In Berlin diskutierten die Europapolitiker Daniel Cohn-Bendit und Guy Verhofstadt mit dem Soziologen Ulrich Beck über die Zukunft Europas.
von Philipp
Die Pointe des Abends blieb auch den Diskutanten nicht verborgen: Während am Brandenburger Tor in schönstem Herbstwetter die Einheit Deutschlands gefeiert wurde, kamen im Haus der Kulturen der Welt, nur einige hundert Meter westlich, drei überzeugte Europäer zusammen, um die Überwindung eben dieses deutschen, aber auch aller anderen europäischen Nationalstaaten zu fordern.
Das Podium hätte nicht viel prominenter besetzt sein können: Guy Verhofstadt, ehemaliger Premierminister Belgiens und heute Vorsitzender der Liberalen im Europäischen Parlament, und Daniel Cohn-Bendit, Vorsitzender der Grünen Fraktion in Straßburg, stellten ihr neues Buch „Für Europa. Ein Manifest“vor. Als Moderator fungierte Ulrich Beck, Deutschlands wohl berühmtester Soziologe.
„Frontalangriff“ für Europa
Schon bei der Ankündigung des Podiums wurde klar, worum es an diesem Abend gehen würde: ein leidenschaftliches Plädoyer für Europa, was auch immer dieses bedeuten mag. Wer vorher schon einen Blick in Cohn-Bendits und Verhofstadts Buch geworfen hatte, wusste, wie ernst es den Autoren damit ist: es ist in einem kämpferischen, fast schon militanten Jargon verfasst. Für den Fall, dass es nicht in Bälde zu einer rasend schnellen Integration der europäischen Staaten zu einem Bundesstaat kommt, zeichnen die Autoren das Bild einer düsteren Zukunft: Europa sei demnach „geschlagen mit nationaler Blindheit, ohne Ehrgeiz, ohne Ausstrahlung und ohne Hoffnung“ (S. 10). Deshalb sei der Vorschlag, einen „Frontalangriff“ für Europa zu führen, alternativlos. Die beiden Integrationisten, wie die Befürworter eines vereinten Europas genannt werden könnten, zehren dabei offenbar von einer höheren Weisheit: Sie kennen den unzweifelhaften Weg der Geschichte – „Die Welt ist unverkennbar auf dem Weg zu einer historischen Vereinigung“ (S. 13) – und sie kennen den Gegner: „[Der] älteste Feind Europas [ist] das Europa der Nationalstaaten“ (S. 10).

■ ZU ERLEDIGEN:
1. Wer saß laut dem Textausschnitt auf dem Podium? Nenne alle Personen.
2. Welches Buch stellten Cohn-Bendit und Verhofstadt laut dem Textausschnitt vor?
Die Daten spielen hierfür keine Rolle.

■ BEREITGESTELLTES MATERIAL:
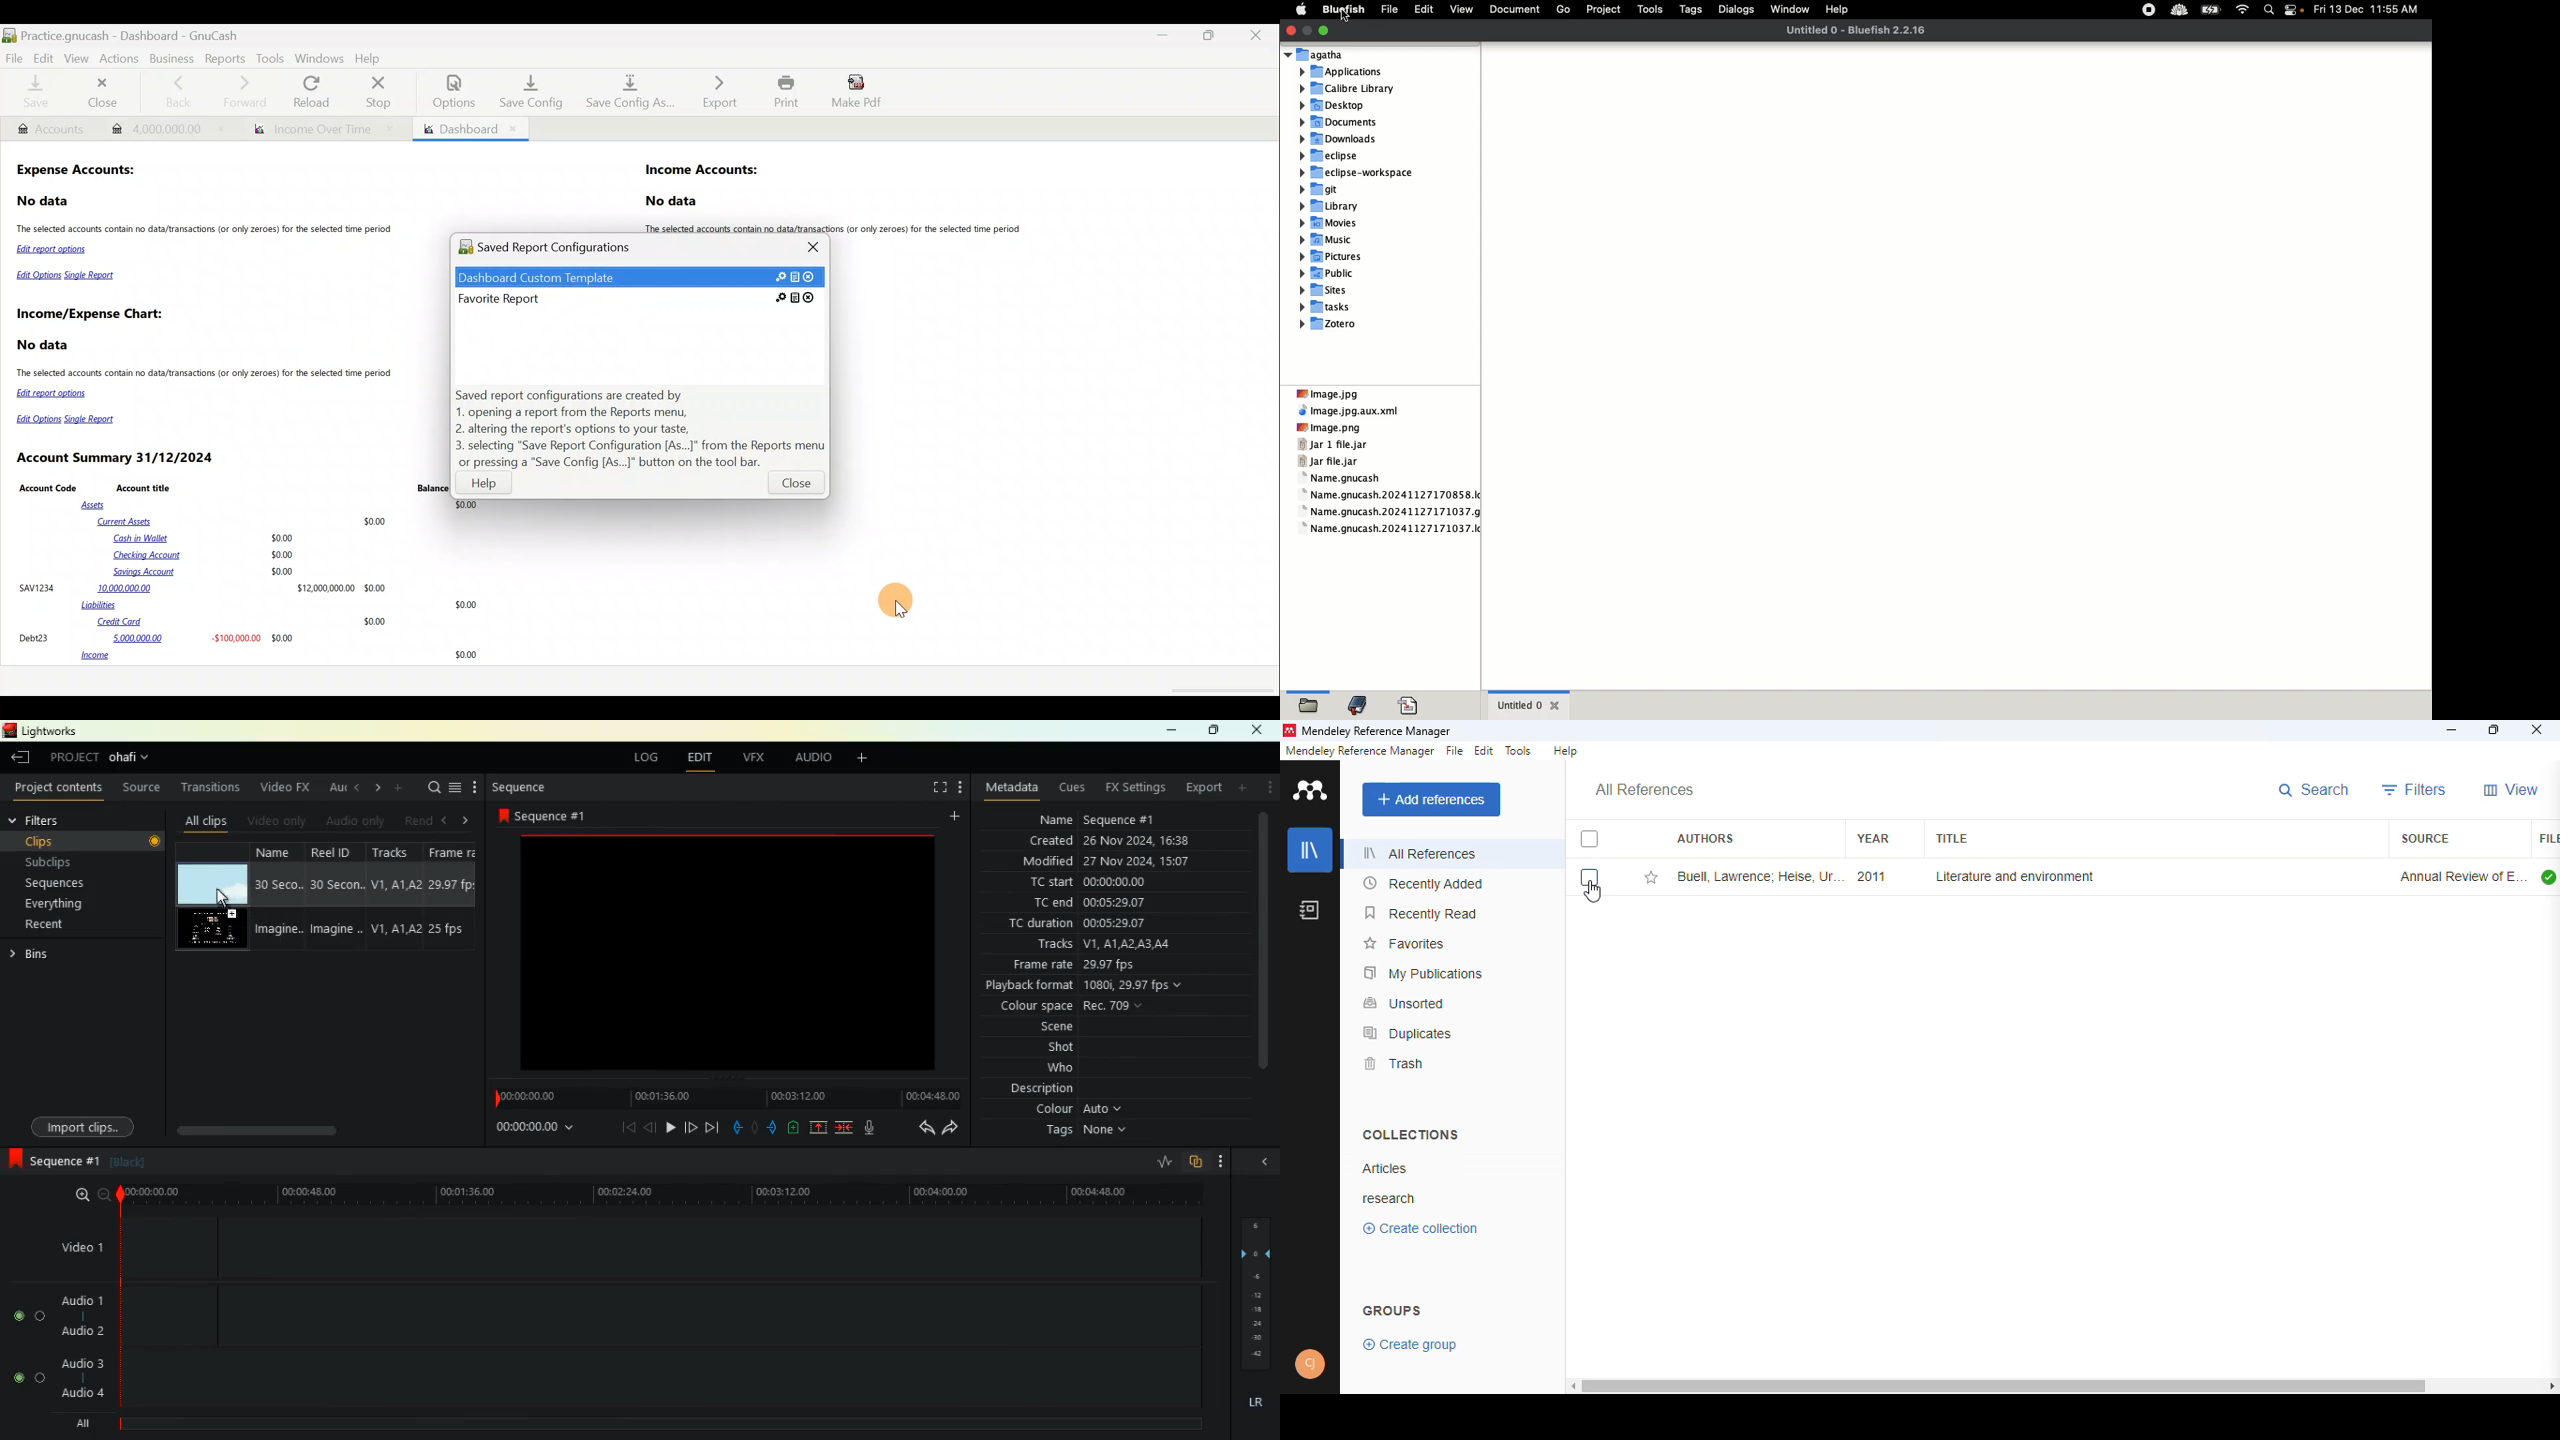 The height and width of the screenshot is (1456, 2576). What do you see at coordinates (1842, 10) in the screenshot?
I see `Help` at bounding box center [1842, 10].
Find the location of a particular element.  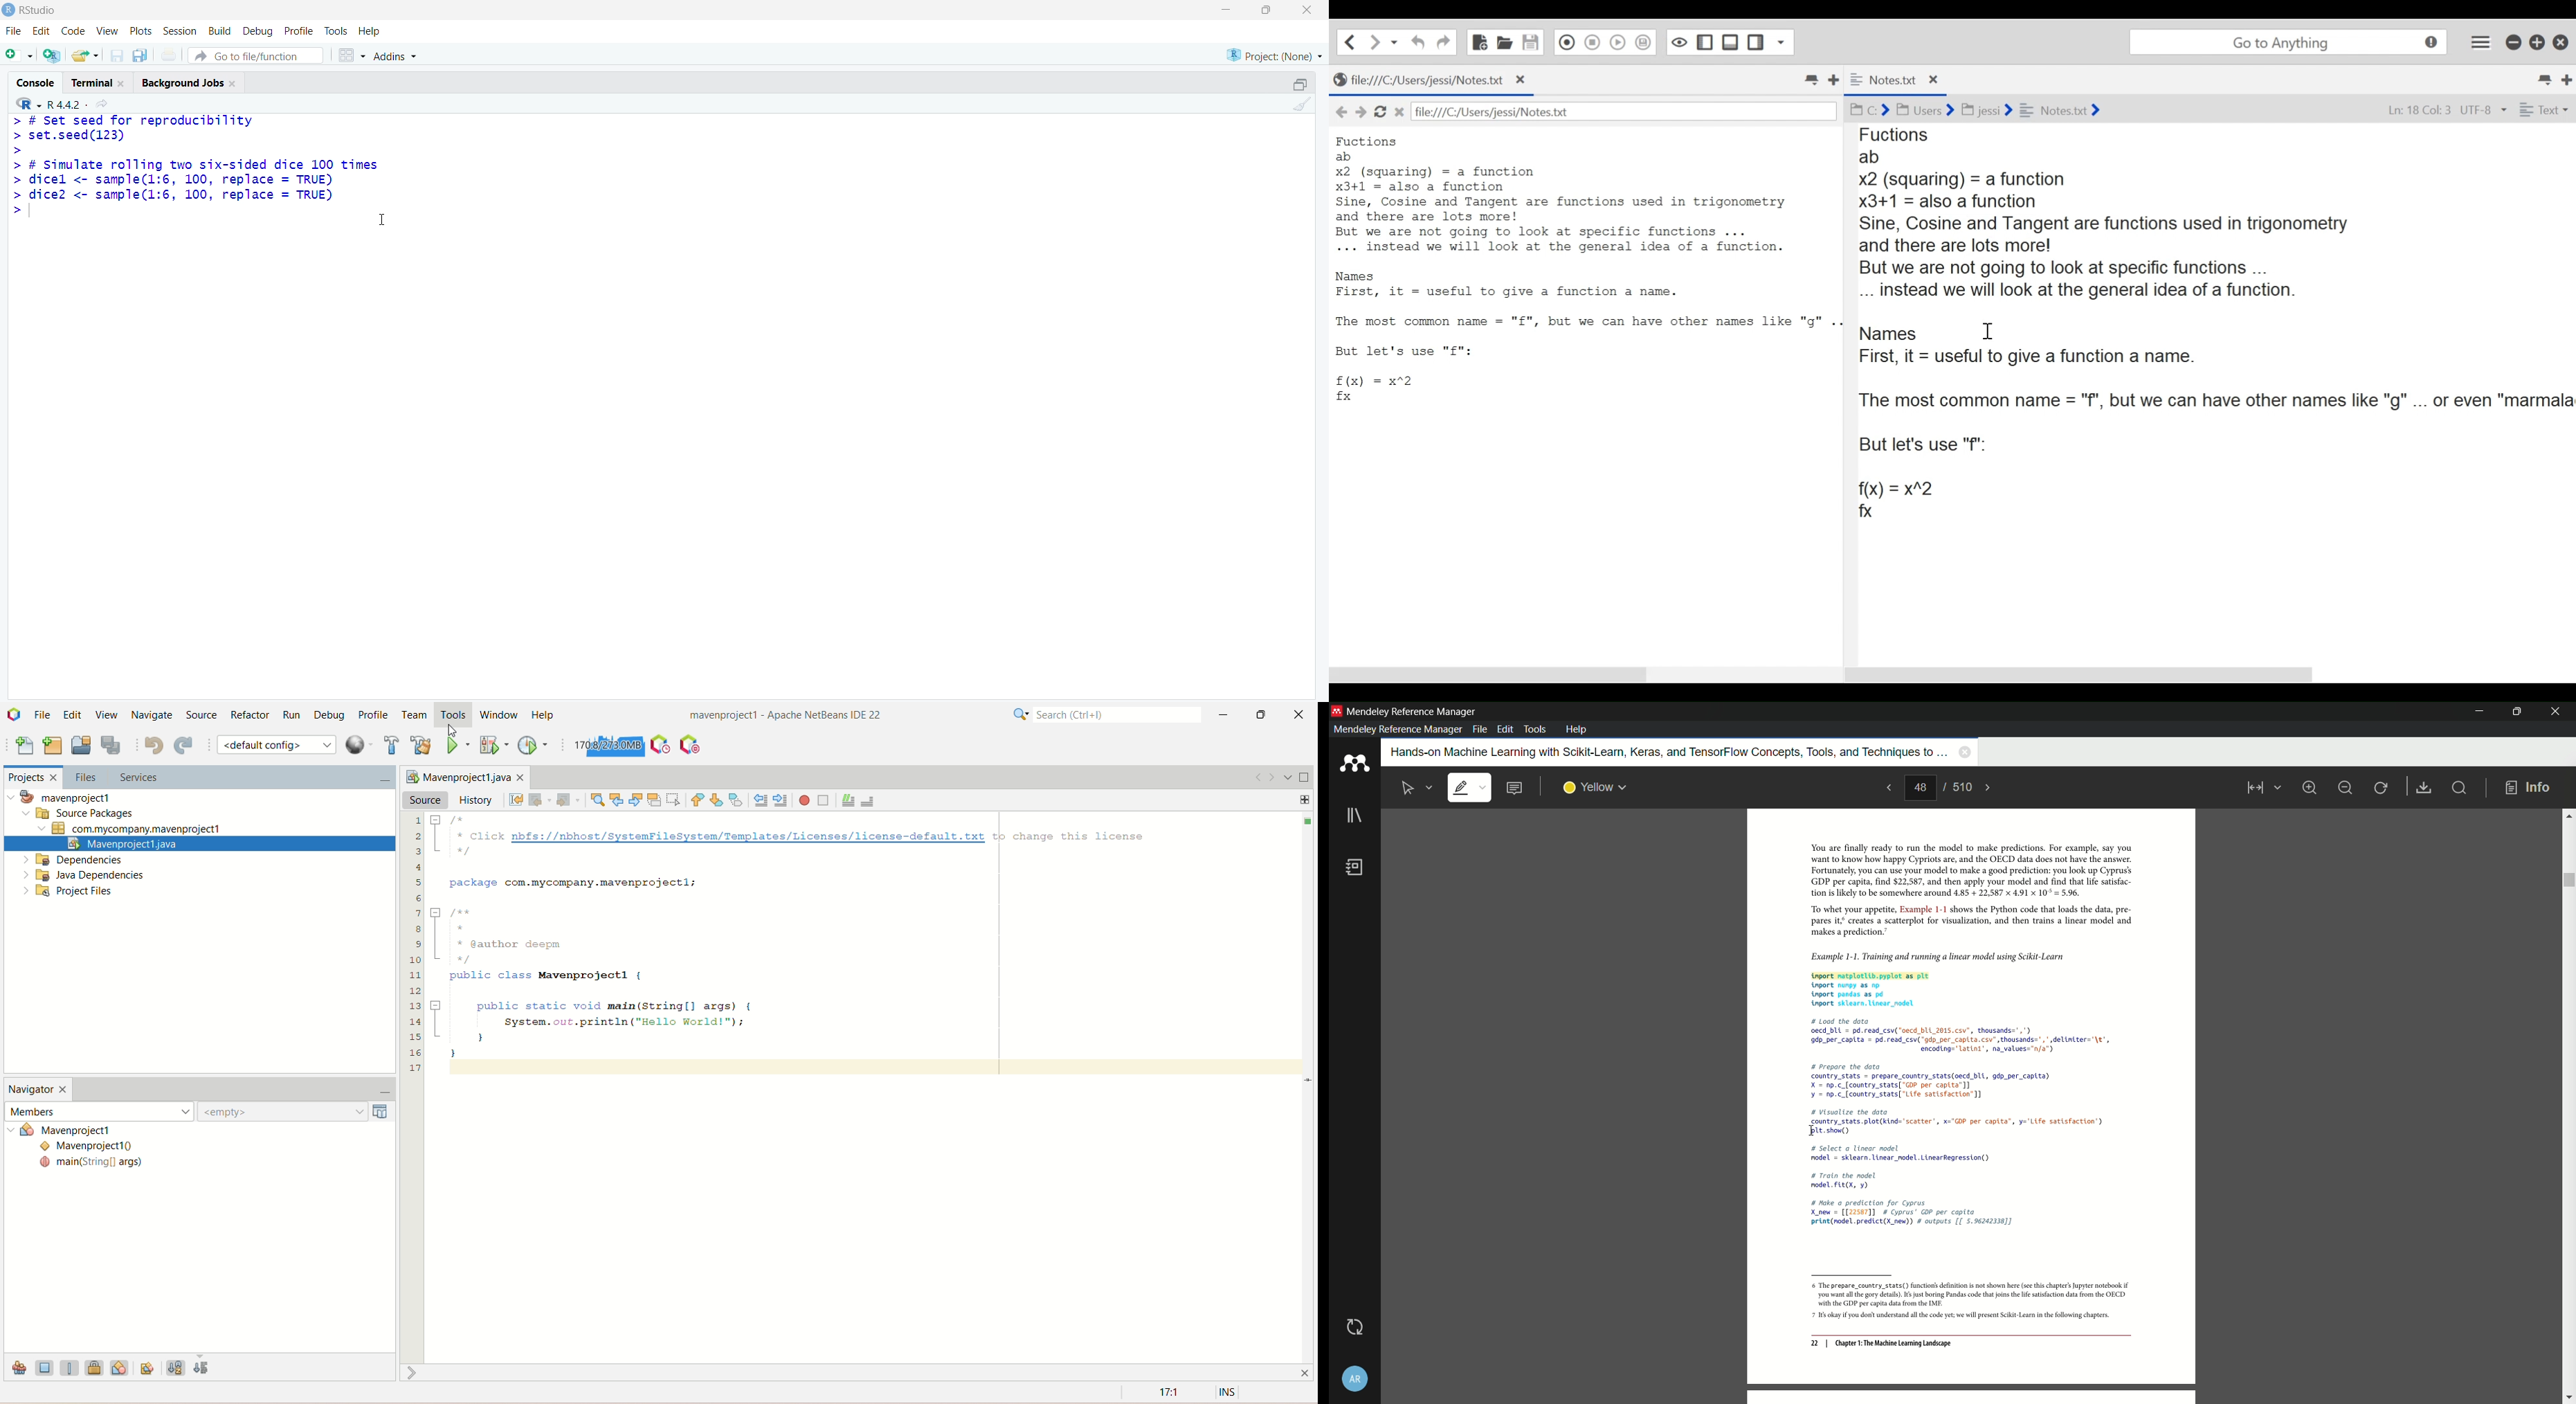

clean is located at coordinates (1303, 103).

■ ERWARTETE ERGEBNISSE:
1. Guy Verhofstadt, Daniel Cohn-Bendit, Ulrich Beck

2. „Für Europa. Ein Manifest“